### TEXT UNDER STUDY
────────
City markets to close as garbage crisis mounts
by Gwen Evelyn
December 25, 1999
ALL municipal markets, except at East Ruimveldt, will be closed from today as Georgetown's garbage crisis escalates, and City Hall has instructed its legal advisers to start proceedings against defaulting tax payers.
Additionally, drainage contractors are threatening to withdraw services and some City Council party representatives are calling on the authority to tell the public who the real culprits are and organise action against them.
Garbage collecting contractors withdrew their services last week because they are owed millions of dollars in fees and the City Council says it cannot pay them unless government ministries and others meet outstanding taxes.
"As a result of professional and technical advice from the Medical Officer of Health...and other experts on the large piling up of garbage in different sections, particularly around our markets, there is a high possibility of contamination of foods offered for sale at these facilities", a press release from City Hall said yesterday.
The Chronicle understands that City Hall received some outstanding taxes from the government yesterday.
City Hall also reported that 20 children at the South Road clinic have been diagnosed with acute diarrhoea since Wednesday.
In the release, the council advised citizens to bury, burn or store their garbage in bags.
City Hall is also asking citizens not to dump rubbish in canals and waterways.
The council called an emergency extraordinary meeting yesterday to discuss the financial issue and another special meeting followed. Officials at the second meeting decided to close the markets since these are operating in a filthy environment in contravention of the City Council's public health act.
At the emergency meeting, People's National Congress (PNC) Councillor, Mr. Oscar Clarke said it is time to sensitise, organise and lead unions, workers and citizens in action against tax defaulters.
Another PNC Councillor, Ms. Patricia Woolford, suggested that the City Council's operations be shut down. Clarke said this opportunity should not be lost for the council to show a level of maturity and seriousness.
He pointed out that so far, City Hall has had a series of meetings with all concerned, and Central Government still has not paid its outstanding taxes.
"Is it because the City Council is unable to reconcile its accounts and issue an audited statement that we must be punished?", he asked.
"I hope I'm wrong", he added.
Clarke said City Hall must "tell the people" who the real culprit is and organise for action against the culprit. The campaign to organise, sensitise and lead the public can start in any area, he urged.
────────
### USING THE INFORMATION
(a) Condense the paragraph of the garbage crisis article that begins "The council called an emergency" into a short bulleted list that keeps its main facts.
(b) Resume the article on Georgetown's garbage crisis, writing on from its final sentence.

(Stored data entries)
────────
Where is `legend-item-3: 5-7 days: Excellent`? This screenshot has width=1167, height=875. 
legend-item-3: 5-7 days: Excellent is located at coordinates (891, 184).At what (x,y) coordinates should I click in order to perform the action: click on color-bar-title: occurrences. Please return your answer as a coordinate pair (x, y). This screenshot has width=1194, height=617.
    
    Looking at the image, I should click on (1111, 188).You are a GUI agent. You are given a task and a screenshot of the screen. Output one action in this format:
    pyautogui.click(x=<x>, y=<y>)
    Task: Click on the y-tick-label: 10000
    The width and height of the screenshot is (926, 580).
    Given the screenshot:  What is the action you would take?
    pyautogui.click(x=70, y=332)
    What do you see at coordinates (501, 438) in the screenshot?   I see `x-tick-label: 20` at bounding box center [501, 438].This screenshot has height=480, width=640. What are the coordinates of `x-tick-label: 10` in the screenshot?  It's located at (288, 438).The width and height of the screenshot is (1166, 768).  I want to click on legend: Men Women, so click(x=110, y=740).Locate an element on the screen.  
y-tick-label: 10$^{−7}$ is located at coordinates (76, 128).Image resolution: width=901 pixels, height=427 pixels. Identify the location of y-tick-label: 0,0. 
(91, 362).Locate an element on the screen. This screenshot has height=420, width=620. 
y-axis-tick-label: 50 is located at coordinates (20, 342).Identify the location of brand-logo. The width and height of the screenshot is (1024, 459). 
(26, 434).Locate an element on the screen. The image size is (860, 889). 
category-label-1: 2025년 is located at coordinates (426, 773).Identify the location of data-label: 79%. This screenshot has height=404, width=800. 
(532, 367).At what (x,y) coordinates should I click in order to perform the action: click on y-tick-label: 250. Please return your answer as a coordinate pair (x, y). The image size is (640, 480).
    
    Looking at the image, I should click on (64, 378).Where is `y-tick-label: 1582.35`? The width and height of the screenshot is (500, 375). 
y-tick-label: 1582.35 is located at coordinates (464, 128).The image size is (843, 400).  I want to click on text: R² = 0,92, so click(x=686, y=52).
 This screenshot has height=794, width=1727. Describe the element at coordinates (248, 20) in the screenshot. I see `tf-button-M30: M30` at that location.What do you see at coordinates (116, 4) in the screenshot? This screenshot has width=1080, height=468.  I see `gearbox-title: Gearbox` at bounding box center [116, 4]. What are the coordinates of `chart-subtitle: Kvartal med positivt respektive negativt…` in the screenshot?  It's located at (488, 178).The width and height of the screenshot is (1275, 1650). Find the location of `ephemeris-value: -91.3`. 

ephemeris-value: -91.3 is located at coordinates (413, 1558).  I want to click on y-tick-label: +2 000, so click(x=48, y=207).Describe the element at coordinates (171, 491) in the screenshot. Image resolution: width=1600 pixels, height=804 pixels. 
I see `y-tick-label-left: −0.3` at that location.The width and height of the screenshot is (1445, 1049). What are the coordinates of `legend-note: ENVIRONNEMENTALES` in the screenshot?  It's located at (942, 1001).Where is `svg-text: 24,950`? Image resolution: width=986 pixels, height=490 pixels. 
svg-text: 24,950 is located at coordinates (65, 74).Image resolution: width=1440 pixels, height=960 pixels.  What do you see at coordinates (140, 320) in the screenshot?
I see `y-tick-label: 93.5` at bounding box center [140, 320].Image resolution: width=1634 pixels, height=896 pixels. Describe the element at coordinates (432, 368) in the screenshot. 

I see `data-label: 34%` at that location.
────────
### SET OF ANSWERS
(a)
- The council held an emergency extraordinary meeting yesterday to discuss the financial issue.
- A second special meeting followed.
- At that second meeting, officials decided to close the markets because they were operating in a filthy environment, in violation of the City Council's public health act.

(b)
He was backed by Good and Green Guyana (GGG) Councillor, Mr. T. Anson Sancho.
People's Progressive Party/Civic (PPP/Civic) Councillor, Mr. Carl Rogers agreed with Clarke that those who owe taxes should be identified.
"One gets the impression that the government is the only villain", he said, adding that all the villains should be identified.
A solemn Rogers said he hoped there was no member from around the horseshoe table among tax defaulters.
"Some of us around the table may have demonstrations outside our homes", Rogers suggested.
Another PPP/Civic Councillor, Mr. Prabhodial Sattan felt that City Hall has squandered a lot of money.
Money, he alleged, was spent to attend the birthday party of the North Korean President and much more was wasted on constabulary uniforms never received.
But Sancho informed Sattan that the mismanagement of funds was a "small thing" compared to what government owes.
GGG's Mr. Llewelyn John, a lawyer, advised councillors of the Municipal and District Council's Act which states that all property owned, occupied and utilised by the state shall be liable and subject to taxes.
The property act states that no property ownership can be transferred unless rates and taxes are paid. If the rates and taxes are not paid, the transport will be null and void, John said.
"If we were to enforce the law, that alone can earn us millions", he argued.
City Hall officials had earlier said that some of the government properties with outstanding rates and taxes now have new owners who are unaware of their debts.
John's contribution was greeted with sounds of approval but there was no discussion on it.
City Hall is claiming $600M in outstanding taxes from the Government.
In its press release, City Hall also reported it cannot pay salaries due today.